Details on the option to renegotiate affordable housing requirements in section 106 agreements introduced by the Growth and Infrastructure Act have been set out in guidance (16-page / 90KB PDF) published by the Department for Communities and Local Government (DCLG).

The Act introduced the right for developers to apply to the local planning authority to modify affordable housing requirements set out in section 106 agreements where the requirements have made the development economically unviable.

The guidance sets out that any such application should contain a revised affordable housing proposal. The proposal should be based on "prevailing viability" and should be supported by relevant viability evidence, it said.

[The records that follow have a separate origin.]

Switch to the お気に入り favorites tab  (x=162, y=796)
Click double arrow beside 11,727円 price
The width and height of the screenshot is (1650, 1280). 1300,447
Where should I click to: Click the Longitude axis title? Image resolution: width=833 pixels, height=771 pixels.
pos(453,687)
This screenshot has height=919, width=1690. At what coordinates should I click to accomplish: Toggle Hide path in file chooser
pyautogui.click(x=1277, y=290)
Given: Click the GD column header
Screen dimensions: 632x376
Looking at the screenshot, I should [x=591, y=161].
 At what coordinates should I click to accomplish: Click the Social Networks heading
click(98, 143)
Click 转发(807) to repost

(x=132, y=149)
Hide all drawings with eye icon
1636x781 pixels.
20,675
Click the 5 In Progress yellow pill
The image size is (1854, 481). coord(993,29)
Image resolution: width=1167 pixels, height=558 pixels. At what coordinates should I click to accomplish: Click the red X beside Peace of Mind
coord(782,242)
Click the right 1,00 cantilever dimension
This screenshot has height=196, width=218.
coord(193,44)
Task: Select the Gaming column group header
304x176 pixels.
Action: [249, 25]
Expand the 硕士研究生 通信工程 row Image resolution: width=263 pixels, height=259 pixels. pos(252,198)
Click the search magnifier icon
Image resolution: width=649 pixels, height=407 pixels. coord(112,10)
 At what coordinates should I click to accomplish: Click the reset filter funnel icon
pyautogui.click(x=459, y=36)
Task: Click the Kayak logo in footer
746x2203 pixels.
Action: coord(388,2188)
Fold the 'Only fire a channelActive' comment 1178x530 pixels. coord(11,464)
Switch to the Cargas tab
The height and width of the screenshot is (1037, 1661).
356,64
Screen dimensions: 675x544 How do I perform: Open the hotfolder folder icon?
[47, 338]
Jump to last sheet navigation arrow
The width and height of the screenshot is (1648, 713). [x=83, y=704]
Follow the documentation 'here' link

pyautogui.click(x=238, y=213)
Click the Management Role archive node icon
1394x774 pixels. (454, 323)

A developer will need to demonstrate that the current affordable housing obligation makes the scheme unviable in current market conditions, the guidance said. The revised proposal should "deliver the maximum level of affordable housing consistent with viability and the optimum mix of provision," it said.

The guidance said that a revised proposal may be based on adjustments to the tenure and mix of affordable housing, on the introduction of phasing, and on the timing and level of off-site affordable housing contributions.

Developers would not be required to provide completely new viability appraisals. A review of the original viability appraisal would be the starting point and this should be prepared in the same form using a "methodology as close as reasonably possible" to that used for the original appraisal, the guidance said.

Where a local planning authority does not agree with a developer's revised proposal, the Act allows the developer to appeal to the Secretary of State. The guidance states that the Government will consult on the procedure for such appeals "shortly". It sets out an interim procedure to apply in the meantime.

Where affordable housing obligations are revised on appeal, the modified requirements will apply for three years. The guidance states that this incentivises developers to "build out as much as possible of their scheme" within this period. It said that, if a developer was concerned about the viability of its scheme after the end of the three years, it could apply to modify the agreement again.

The guidance notes that the new procedures do not replace existing powers to renegotiate section 106 agreements on a voluntary basis.

"The application and appeal procedure will assess the viability of affordable housing requirements only. It will not reopen any other planning policy considerations or review the merits of the permitted scheme," the document said.

The new option for renegotiation was introduced by the Growth and Infrastructure Act which came into force last week.

The Government also introduced amended regulations in February allowing for developers to apply to modify or remove planning any obligations entered into before 6 April 2010. Previously, such applications could only be made in respect of agreements entered into over five years ago.